Further, we find that the specific facts which Campo does allege, even if proved true, do not constitute fraud. Fraud is a misrepresentation or a suppression of the truth made with the intention either to obtain an unjust advantage for one party or to cause a loss or inconvenience to the other. LSA-C.C. art. 1953. Though Campo characterizes his defense as fraud, he simply asserts FNJ's failure to act according to an oral agreement which was not made part of the written contract. For reasons outlined above, this defense is unavailable in this suit on a written contract of continuing guaranty.

Additionally, without alleging specific misrepresentations, appellant alludes in his brief to "lack of consent due to misrepresentations." We note that the record shows that any error on Campo's part as to what he was signing was due to the fact that he simply failed to read the document before signing. In his deposition submitted into evidence at the hearing, Campo stated that he did not even look at the document. Campo's negligence in failing to read the document before signing bars his recovery for the error. Guaranty Bank & Trust Co. v. Jones, 489 So.2d 368 *272 (La.App. 5th Cir.1986); First Financial Bank, FSB v. Austin, 514 So.2d 281 (La. App. 5th Cir.1987).

Also in his second assignment of error, Campo attempts to invoke an exception to the parol evidence rule by pleading lack of consideration. This contention is without merit.

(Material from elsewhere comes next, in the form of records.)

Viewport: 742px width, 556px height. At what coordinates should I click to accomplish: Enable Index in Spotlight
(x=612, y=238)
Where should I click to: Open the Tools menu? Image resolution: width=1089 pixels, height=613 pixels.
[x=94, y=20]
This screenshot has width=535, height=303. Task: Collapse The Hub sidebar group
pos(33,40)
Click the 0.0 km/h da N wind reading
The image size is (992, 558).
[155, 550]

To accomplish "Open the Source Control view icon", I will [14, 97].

As quoted above, the continuing guaranty explicitly states: "In Consideration of the First National Bank of Jefferson Parish, at my request, giving or extending terms of credit to Delta Flooring, Inc. ... I hereby give this continuing guaranty to the First National Bank of Jefferson Parish...." Defendant does not dispute that FNJ extended credit to Delta at his request. Such a loan constitutes adequate consideration. Whitney National Bank v. Badalamenti, supra.

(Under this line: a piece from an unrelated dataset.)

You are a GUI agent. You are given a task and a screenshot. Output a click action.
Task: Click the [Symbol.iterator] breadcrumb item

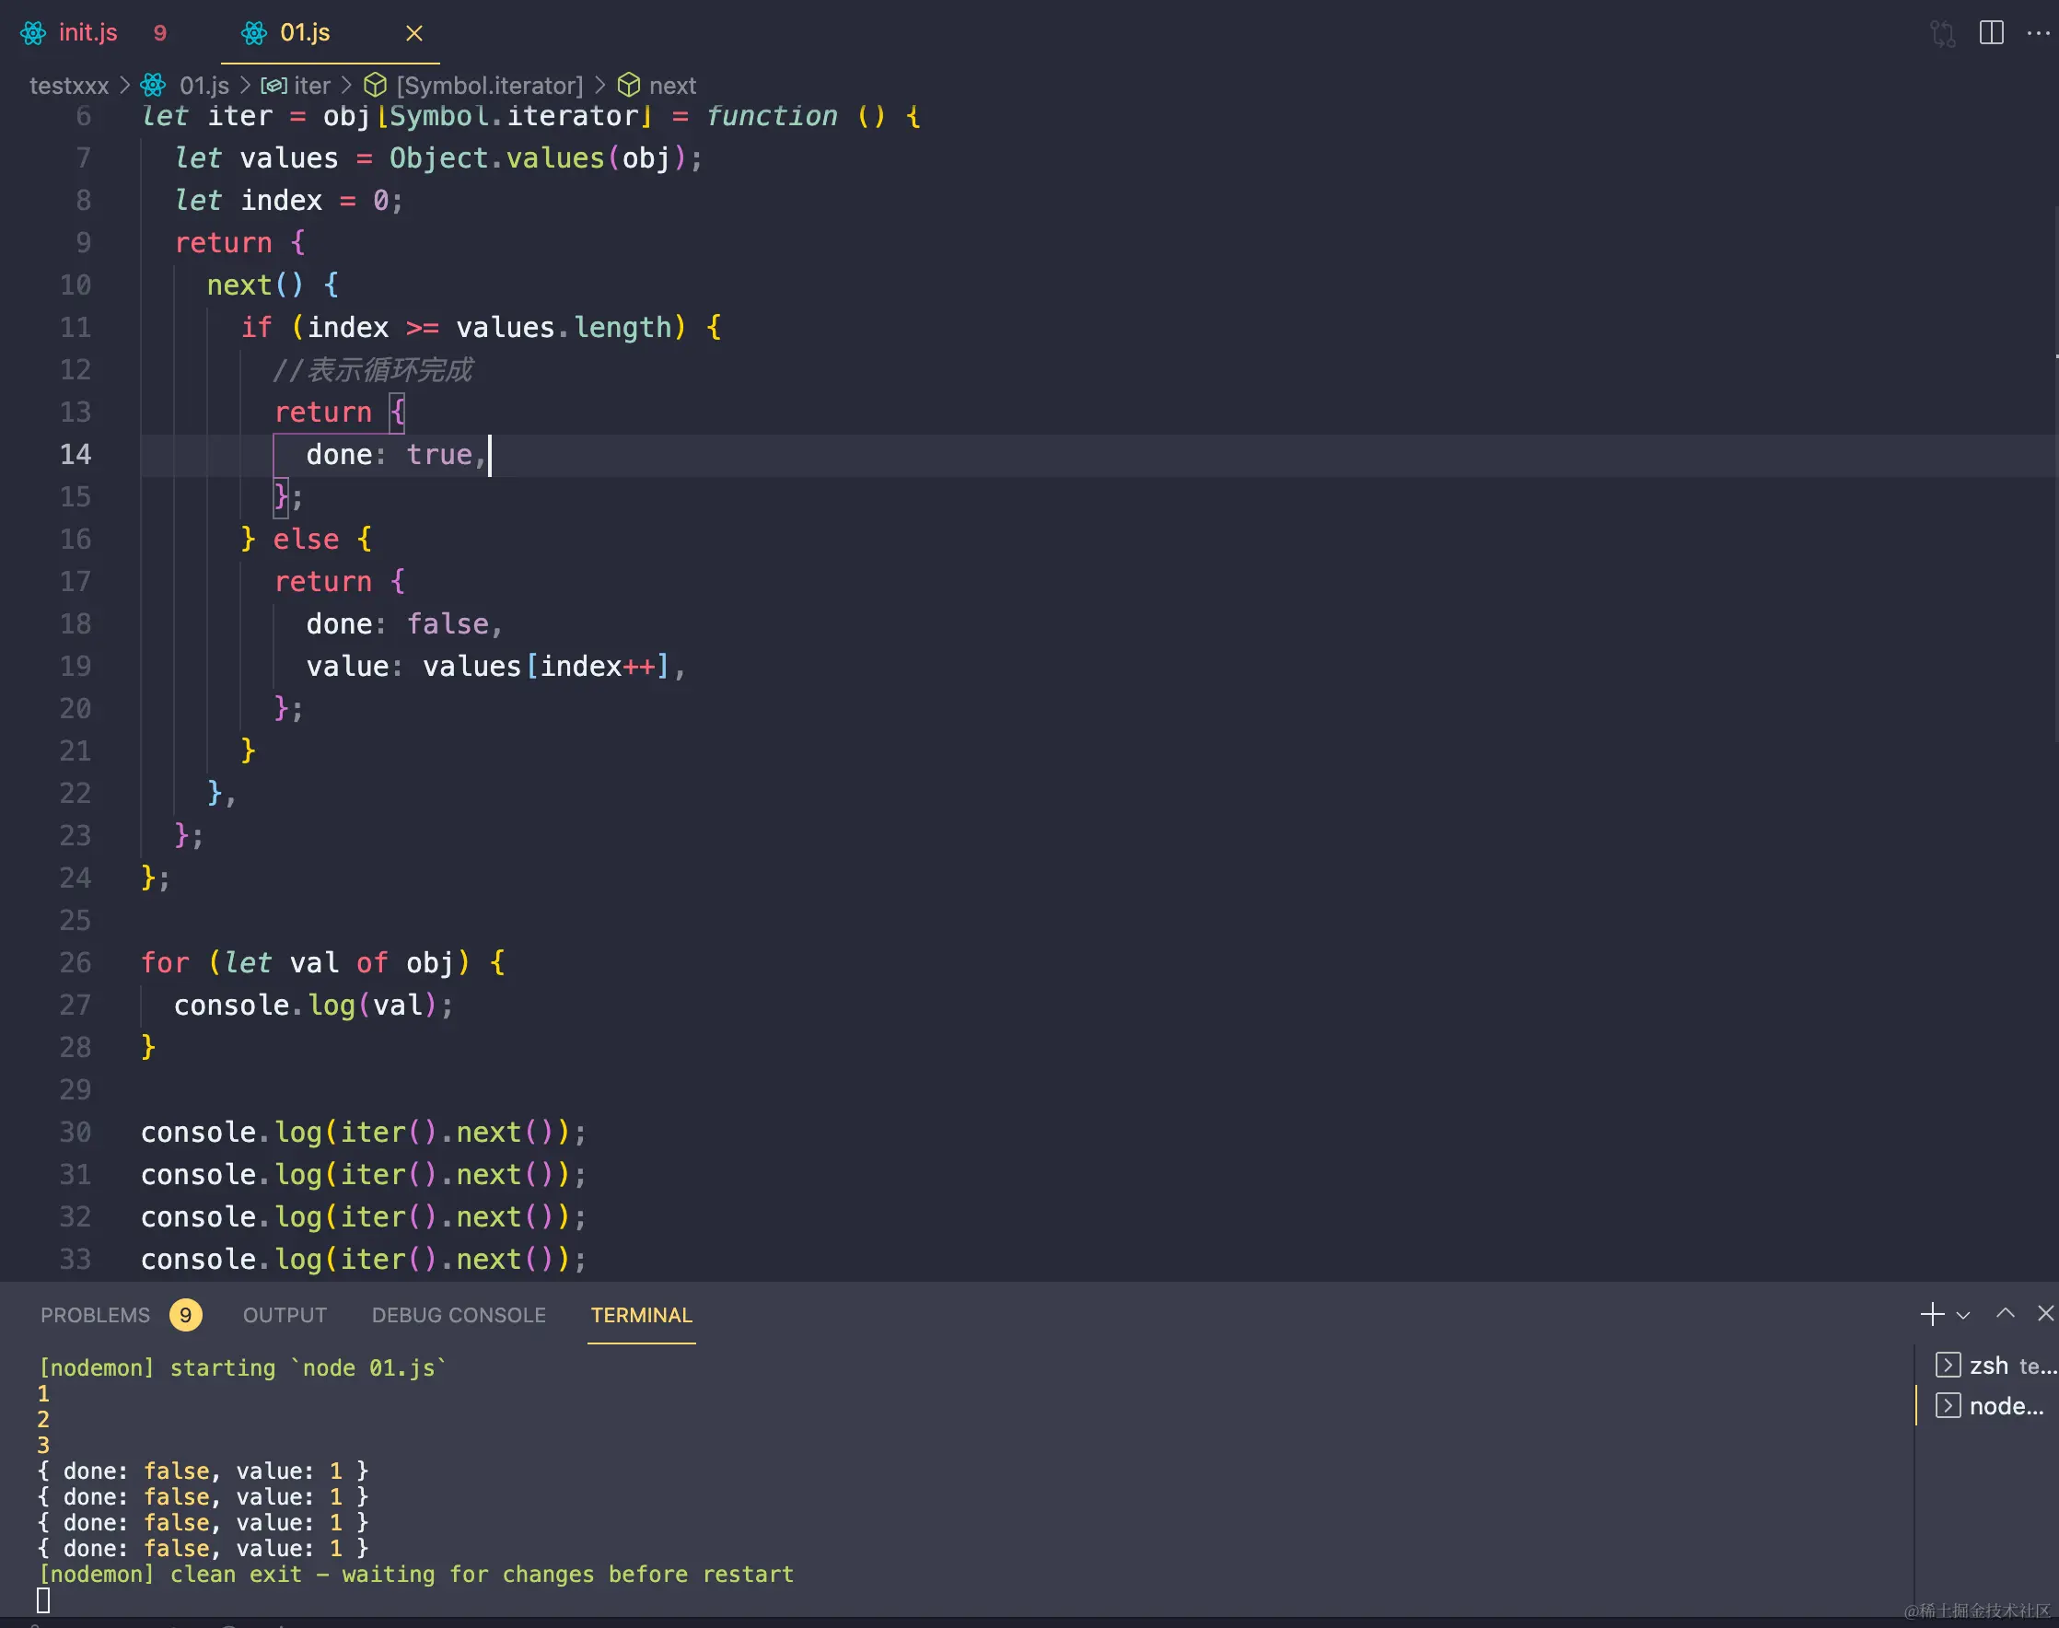coord(489,86)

Finally, Campo attempts to invoke an exception to the parol evidence rule by stating in his brief that evidence of a subsequent agreement altering the terms of a contract is admissible. However, Campo alleged no specific facts either in opposition to summary judgment, as required by LSA-C.C.P. art. 967, or in his appellant brief to support his assertion that a subsequent agreement was made. Rather, Campo continually argues that it was the intent and understanding of all parties at the time of execution of the contract that the continuing guaranty was temporary in nature. Defendant's unspecified and unsubstantiated assertion of a subsequent agreement is without merit.

For the reasons assigned, the judgment of the trial court is affirmed.

AFFIRMED.

NOTES

[1] Default judgment was entered against defendant Plaia on April 9, 1987, and he is no longer a party to this suit.